Adivina, creo. Adivina qué voy a hacer ahora.
Creo que va con Ella va a intentar chuparme la polla, porque se aleja tras un momento de reticencia, llamándome mala chica mientras lo hace. También hace un esfuerzo por convertir sus palabras en un verdadero reproche, pero vacilan demasiado para ello. Hay una nota ascendente y descendente en ellas que suena un poco a risa y mucho a excitación.
Lo quiero por esas cosas gemelas. Van tan bien juntas, aunque nunca pensé que lo harían. Tiene una sonrisa brillante y afilada como un cuchillo curvado, y cuando me la enseña haría cualquier cosa. Abriría mi coño para él, mi culo, cualquier cosa, lo que él quisiera.

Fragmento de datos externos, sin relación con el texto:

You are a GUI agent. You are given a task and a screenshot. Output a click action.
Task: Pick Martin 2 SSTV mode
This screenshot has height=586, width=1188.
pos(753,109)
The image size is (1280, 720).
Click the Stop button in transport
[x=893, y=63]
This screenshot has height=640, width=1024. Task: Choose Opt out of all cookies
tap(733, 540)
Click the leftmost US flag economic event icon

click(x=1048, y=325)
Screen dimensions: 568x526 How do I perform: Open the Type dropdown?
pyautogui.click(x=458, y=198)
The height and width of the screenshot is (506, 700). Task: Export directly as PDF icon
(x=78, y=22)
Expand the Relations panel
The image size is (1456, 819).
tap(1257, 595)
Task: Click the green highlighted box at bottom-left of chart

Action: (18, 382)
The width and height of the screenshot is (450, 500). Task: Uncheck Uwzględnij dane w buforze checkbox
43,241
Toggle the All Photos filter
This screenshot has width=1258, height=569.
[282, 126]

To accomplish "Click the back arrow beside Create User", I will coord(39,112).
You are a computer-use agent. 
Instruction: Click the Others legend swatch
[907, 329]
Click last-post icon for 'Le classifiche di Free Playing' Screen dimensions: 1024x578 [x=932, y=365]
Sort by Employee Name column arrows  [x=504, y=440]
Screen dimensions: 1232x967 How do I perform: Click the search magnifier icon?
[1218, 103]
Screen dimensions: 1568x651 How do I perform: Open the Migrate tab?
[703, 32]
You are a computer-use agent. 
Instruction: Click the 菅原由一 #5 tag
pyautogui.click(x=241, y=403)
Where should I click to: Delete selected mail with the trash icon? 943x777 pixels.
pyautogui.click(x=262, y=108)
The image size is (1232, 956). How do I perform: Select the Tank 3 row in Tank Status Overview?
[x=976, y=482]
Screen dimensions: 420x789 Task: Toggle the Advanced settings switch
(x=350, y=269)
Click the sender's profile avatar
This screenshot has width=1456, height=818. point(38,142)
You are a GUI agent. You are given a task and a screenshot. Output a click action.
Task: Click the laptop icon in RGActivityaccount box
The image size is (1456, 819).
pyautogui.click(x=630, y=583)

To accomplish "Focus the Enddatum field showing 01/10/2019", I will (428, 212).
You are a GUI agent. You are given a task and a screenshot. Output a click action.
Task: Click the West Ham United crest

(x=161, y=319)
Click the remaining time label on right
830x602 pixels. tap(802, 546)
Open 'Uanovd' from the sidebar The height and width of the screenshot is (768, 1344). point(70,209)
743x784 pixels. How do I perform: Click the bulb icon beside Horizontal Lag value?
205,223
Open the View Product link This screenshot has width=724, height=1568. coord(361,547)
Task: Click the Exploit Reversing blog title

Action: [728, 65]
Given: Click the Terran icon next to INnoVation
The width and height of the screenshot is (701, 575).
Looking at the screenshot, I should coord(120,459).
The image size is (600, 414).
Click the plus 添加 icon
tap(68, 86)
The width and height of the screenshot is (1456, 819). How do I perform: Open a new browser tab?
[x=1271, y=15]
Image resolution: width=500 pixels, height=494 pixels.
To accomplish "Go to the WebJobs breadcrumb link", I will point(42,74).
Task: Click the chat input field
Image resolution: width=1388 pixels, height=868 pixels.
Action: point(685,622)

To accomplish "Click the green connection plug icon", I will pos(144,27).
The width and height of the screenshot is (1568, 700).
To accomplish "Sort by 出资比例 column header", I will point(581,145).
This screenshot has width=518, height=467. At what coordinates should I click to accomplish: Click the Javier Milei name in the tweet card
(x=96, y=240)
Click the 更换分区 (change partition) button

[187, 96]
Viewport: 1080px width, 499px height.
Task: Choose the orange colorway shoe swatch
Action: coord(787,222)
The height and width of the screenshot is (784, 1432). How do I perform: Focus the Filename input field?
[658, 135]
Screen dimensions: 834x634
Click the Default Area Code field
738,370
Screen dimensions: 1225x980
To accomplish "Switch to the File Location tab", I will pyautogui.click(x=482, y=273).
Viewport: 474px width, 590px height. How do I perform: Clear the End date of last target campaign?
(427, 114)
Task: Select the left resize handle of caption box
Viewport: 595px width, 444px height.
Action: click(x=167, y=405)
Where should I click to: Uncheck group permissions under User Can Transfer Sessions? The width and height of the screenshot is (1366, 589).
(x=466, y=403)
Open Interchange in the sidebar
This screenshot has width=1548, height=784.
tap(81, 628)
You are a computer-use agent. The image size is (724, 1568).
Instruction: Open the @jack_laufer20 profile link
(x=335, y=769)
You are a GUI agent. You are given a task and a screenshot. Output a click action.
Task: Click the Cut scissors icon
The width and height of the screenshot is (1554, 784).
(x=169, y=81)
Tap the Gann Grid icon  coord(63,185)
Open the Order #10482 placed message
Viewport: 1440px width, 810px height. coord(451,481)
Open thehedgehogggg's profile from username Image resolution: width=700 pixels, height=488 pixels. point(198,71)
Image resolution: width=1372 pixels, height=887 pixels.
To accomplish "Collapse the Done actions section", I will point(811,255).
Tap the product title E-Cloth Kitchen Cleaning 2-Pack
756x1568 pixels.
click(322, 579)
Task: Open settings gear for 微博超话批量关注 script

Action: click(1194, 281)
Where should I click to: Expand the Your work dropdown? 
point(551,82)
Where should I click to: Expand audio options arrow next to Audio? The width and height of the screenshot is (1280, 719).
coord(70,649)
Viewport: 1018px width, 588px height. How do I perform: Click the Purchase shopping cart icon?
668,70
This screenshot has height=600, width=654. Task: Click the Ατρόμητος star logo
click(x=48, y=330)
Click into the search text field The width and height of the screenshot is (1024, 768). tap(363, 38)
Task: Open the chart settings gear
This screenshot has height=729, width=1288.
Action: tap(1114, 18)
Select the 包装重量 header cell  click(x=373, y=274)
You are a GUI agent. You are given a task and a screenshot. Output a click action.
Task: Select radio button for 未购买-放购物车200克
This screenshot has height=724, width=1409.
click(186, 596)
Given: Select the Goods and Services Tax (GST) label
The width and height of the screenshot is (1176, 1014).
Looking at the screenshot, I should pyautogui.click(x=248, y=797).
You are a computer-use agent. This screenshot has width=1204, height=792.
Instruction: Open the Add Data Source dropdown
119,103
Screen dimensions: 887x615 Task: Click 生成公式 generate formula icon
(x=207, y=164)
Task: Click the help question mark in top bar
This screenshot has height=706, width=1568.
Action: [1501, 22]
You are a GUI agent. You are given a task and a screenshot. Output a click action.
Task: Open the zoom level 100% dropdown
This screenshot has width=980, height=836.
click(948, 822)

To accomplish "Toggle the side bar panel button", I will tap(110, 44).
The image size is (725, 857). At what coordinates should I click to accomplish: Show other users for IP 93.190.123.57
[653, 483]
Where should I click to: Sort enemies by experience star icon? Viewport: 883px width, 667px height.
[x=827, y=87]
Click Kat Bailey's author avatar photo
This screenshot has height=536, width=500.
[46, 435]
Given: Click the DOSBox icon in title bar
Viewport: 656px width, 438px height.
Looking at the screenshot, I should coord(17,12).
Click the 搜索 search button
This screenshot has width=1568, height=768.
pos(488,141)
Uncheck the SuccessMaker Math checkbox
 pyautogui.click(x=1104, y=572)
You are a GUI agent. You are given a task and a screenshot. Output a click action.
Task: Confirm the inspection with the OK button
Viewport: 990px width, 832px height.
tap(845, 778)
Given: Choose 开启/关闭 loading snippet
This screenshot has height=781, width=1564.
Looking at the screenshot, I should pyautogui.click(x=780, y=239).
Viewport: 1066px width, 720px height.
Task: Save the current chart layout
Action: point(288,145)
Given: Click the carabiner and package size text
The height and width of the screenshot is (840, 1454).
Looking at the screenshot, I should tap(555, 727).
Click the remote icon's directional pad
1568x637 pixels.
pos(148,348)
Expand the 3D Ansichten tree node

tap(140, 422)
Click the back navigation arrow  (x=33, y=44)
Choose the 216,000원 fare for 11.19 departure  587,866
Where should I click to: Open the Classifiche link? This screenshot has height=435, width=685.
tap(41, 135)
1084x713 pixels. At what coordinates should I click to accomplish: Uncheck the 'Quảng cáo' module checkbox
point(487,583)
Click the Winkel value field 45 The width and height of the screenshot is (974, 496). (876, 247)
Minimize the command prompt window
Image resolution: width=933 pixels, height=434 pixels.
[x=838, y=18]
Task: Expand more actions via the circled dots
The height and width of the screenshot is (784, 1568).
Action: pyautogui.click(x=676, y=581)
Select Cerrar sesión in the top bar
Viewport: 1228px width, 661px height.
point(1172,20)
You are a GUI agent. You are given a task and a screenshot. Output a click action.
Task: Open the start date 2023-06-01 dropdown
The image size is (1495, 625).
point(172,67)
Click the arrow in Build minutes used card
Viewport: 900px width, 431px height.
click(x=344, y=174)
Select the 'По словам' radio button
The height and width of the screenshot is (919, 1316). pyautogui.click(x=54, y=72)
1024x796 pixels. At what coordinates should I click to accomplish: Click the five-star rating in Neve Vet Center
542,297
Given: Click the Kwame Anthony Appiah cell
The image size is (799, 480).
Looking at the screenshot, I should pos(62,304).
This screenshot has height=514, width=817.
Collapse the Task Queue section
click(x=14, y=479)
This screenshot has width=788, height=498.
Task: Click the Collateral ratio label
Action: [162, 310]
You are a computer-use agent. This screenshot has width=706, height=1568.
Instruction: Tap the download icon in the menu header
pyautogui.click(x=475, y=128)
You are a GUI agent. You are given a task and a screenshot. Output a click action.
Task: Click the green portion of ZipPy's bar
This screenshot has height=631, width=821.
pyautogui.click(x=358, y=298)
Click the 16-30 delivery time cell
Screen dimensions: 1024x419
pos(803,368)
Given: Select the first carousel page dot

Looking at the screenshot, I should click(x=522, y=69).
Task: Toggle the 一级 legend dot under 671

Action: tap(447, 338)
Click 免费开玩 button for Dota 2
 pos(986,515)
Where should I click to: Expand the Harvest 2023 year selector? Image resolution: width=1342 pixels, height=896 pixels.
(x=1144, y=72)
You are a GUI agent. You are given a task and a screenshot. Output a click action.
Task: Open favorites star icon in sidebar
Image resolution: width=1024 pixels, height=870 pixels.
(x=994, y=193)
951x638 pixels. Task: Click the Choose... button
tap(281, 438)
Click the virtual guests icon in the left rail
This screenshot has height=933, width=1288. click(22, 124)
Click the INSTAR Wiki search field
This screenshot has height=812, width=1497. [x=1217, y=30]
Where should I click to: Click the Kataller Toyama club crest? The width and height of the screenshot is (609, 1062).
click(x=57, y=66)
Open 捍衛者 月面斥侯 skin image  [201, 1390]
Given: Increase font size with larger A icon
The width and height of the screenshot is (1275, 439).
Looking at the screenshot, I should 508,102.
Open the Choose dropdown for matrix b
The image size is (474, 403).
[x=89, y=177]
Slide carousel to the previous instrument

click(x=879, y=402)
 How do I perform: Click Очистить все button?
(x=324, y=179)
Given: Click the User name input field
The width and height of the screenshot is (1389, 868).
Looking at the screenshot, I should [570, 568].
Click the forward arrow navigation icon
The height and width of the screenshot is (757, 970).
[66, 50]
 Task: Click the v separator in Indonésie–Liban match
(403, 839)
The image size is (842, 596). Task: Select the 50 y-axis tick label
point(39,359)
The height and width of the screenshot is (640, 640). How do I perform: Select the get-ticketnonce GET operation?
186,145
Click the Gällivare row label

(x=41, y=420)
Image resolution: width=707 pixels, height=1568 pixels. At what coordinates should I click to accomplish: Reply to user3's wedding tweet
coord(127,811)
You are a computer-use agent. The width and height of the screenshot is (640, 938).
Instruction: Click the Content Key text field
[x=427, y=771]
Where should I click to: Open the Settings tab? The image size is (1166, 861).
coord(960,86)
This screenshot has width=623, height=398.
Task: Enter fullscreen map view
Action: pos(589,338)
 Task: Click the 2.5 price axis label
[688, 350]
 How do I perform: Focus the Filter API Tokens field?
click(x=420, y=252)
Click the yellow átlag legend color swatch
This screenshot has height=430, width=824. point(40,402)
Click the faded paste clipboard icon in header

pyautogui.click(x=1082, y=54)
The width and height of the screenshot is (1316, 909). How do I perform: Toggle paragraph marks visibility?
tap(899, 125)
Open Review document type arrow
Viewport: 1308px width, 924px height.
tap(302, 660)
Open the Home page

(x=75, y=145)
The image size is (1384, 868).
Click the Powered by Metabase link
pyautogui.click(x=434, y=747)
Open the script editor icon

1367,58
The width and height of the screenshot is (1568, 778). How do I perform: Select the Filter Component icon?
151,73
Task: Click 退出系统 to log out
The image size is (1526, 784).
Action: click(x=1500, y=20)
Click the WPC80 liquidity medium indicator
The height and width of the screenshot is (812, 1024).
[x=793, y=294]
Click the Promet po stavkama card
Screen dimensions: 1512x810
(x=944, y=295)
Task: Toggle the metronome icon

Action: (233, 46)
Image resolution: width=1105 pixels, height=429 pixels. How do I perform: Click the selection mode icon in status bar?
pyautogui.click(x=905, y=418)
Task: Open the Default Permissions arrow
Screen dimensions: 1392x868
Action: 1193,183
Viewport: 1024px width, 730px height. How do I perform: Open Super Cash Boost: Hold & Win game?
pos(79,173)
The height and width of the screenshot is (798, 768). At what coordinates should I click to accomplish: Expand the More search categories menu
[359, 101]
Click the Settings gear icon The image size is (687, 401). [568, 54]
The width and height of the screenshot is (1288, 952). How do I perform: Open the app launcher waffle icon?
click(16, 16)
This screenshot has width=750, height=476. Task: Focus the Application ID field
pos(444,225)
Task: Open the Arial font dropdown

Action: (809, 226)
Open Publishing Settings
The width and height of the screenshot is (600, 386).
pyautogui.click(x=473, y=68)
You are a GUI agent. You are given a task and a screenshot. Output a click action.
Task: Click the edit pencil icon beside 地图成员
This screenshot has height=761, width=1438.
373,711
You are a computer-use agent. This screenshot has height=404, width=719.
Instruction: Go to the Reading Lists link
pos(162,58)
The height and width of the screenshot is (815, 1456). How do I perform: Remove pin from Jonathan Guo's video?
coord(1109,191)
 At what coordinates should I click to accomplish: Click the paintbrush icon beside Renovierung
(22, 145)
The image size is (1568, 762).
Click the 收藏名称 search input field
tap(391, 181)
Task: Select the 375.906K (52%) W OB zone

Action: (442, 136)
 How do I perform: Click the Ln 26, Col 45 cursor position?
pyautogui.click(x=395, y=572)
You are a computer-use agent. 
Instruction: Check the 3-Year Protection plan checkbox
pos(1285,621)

Puedo saber lo que quiere, ahora mismo. Dice, con voz ronca, "Adivina qué es esto".
Y resisto el impulso de quejarme. Oigo cómo su mano se desliza sobre su polla, de un lado a otro, de un lado a otro, y sé lo que va a pasar. Se va a correr encima de mí, antes de que hayamos llegado a la mitad del juego.
No tiene autocontrol. Le llamaría decepcionante, pero también sabe lo mucho que me gusta oírle hacer de las suyas. Está gimiendo antes de llegar a la tercera caricia, y entonces jadea con palabras sucias para que me deleite.
"Oh, Dios, estás muy caliente así atada. Muy caliente. Abre las piernas para que pueda ver tu coño".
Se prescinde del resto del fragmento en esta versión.